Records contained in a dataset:
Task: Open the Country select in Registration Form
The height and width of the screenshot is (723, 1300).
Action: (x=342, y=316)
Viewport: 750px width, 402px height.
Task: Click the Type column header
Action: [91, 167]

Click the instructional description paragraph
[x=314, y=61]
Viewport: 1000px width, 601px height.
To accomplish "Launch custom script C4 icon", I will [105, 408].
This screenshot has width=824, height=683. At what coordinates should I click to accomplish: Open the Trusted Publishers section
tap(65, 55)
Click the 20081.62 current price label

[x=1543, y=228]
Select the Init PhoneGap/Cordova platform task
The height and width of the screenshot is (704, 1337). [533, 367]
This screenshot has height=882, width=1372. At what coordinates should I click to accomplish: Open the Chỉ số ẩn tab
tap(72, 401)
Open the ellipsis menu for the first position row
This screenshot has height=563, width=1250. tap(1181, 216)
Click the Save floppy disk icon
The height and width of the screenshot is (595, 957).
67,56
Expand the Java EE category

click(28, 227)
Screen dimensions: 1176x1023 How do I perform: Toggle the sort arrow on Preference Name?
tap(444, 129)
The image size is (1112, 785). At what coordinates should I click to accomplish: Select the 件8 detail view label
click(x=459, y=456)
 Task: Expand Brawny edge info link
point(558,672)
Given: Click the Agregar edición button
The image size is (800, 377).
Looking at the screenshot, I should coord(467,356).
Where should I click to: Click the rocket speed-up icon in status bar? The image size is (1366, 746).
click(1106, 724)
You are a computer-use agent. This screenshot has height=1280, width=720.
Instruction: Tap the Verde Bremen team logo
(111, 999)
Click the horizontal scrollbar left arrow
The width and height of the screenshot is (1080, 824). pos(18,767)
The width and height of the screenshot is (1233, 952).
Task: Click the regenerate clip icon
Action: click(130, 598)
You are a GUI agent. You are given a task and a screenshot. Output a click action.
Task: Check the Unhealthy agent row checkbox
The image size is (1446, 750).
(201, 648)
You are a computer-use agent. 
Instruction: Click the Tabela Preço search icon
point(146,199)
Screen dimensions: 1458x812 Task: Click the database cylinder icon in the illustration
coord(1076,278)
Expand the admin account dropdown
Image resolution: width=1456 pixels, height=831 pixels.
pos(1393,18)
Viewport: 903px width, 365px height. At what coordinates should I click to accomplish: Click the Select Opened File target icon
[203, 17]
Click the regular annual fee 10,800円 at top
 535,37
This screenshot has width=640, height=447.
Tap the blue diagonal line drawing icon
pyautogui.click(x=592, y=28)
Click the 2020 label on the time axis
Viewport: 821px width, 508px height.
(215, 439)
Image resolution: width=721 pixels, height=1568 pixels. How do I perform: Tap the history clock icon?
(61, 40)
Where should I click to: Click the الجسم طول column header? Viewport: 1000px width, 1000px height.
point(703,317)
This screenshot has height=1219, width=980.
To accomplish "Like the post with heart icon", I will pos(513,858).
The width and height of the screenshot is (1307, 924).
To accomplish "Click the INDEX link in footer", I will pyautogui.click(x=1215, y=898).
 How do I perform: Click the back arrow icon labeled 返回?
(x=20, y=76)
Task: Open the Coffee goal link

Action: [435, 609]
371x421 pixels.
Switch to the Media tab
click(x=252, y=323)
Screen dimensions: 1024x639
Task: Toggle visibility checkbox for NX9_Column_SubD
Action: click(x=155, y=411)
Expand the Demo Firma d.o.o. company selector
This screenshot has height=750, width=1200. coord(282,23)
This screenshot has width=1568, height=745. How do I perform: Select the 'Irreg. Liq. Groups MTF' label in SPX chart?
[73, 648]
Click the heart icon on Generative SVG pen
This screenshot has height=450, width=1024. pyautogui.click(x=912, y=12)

STATED EXERCISE: Render these lines as a numbered list, omitting any blank lines.

ANSWER TO THIS EXERCISE:
1. Task: Open the Country select in Registration Form
2. The height and width of the screenshot is (723, 1300).
3. Action: (x=342, y=316)
4. Viewport: 750px width, 402px height.
5. Task: Click the Type column header
6. Action: [91, 167]
7. Click the instructional description paragraph
8. [x=314, y=61]
9. Viewport: 1000px width, 601px height.
10. To accomplish "Launch custom script C4 icon", I will [105, 408].
11. This screenshot has width=824, height=683. At what coordinates should I click to accomplish: Open the Trusted Publishers section
12. tap(65, 55)
13. Click the 20081.62 current price label
14. [x=1543, y=228]
15. Select the Init PhoneGap/Cordova platform task
16. The height and width of the screenshot is (704, 1337). [533, 367]
17. This screenshot has height=882, width=1372. At what coordinates should I click to accomplish: Open the Chỉ số ẩn tab
18. tap(72, 401)
19. Open the ellipsis menu for the first position row
20. This screenshot has height=563, width=1250. tap(1181, 216)
21. Click the Save floppy disk icon
22. The height and width of the screenshot is (595, 957).
23. 67,56
24. Expand the Java EE category
25. click(28, 227)
26. Screen dimensions: 1176x1023 How do I perform: Toggle the sort arrow on Preference Name?
27. tap(444, 129)
28. The image size is (1112, 785). At what coordinates should I click to accomplish: Select the 件8 detail view label
29. click(x=459, y=456)
30.  Task: Expand Brawny edge info link
31. point(558,672)
32. Given: Click the Agregar edición button
33. The image size is (800, 377).
34. Looking at the screenshot, I should coord(467,356).
35. Where should I click to: Click the rocket speed-up icon in status bar? The image size is (1366, 746).
36. click(1106, 724)
37. You are a computer-use agent. This screenshot has height=1280, width=720.
38. Instruction: Tap the Verde Bremen team logo
39. (111, 999)
40. Click the horizontal scrollbar left arrow
41. The width and height of the screenshot is (1080, 824). pos(18,767)
42. The width and height of the screenshot is (1233, 952).
43. Task: Click the regenerate clip icon
44. Action: click(130, 598)
45. You are a GUI agent. You are given a task and a screenshot. Output a click action.
46. Task: Check the Unhealthy agent row checkbox
47. The image size is (1446, 750).
48. (201, 648)
49. You are a computer-use agent. 
50. Instruction: Click the Tabela Preço search icon
51. point(146,199)
52. Screen dimensions: 1458x812 Task: Click the database cylinder icon in the illustration
53. coord(1076,278)
54. Expand the admin account dropdown
55. Image resolution: width=1456 pixels, height=831 pixels.
56. pos(1393,18)
57. Viewport: 903px width, 365px height. At what coordinates should I click to accomplish: Click the Select Opened File target icon
58. [203, 17]
59. Click the regular annual fee 10,800円 at top
60.  535,37
61. This screenshot has width=640, height=447.
62. Tap the blue diagonal line drawing icon
63. pyautogui.click(x=592, y=28)
64. Click the 2020 label on the time axis
65. Viewport: 821px width, 508px height.
66. (215, 439)
67. Image resolution: width=721 pixels, height=1568 pixels. How do I perform: Tap the history clock icon?
68. (61, 40)
69. Where should I click to: Click the الجسم طول column header? Viewport: 1000px width, 1000px height.
70. point(703,317)
71. This screenshot has height=1219, width=980.
72. To accomplish "Like the post with heart icon", I will pos(513,858).
73. The width and height of the screenshot is (1307, 924).
74. To accomplish "Click the INDEX link in footer", I will pyautogui.click(x=1215, y=898).
75.  How do I perform: Click the back arrow icon labeled 返回?
76. (x=20, y=76)
77. Task: Open the Coffee goal link
78. Action: [435, 609]
79. 371x421 pixels.
80. Switch to the Media tab
81. click(x=252, y=323)
82. Screen dimensions: 1024x639
83. Task: Toggle visibility checkbox for NX9_Column_SubD
84. Action: click(x=155, y=411)
85. Expand the Demo Firma d.o.o. company selector
86. This screenshot has height=750, width=1200. coord(282,23)
87. This screenshot has width=1568, height=745. How do I perform: Select the 'Irreg. Liq. Groups MTF' label in SPX chart?
88. [73, 648]
89. Click the heart icon on Generative SVG pen
90. This screenshot has height=450, width=1024. pyautogui.click(x=912, y=12)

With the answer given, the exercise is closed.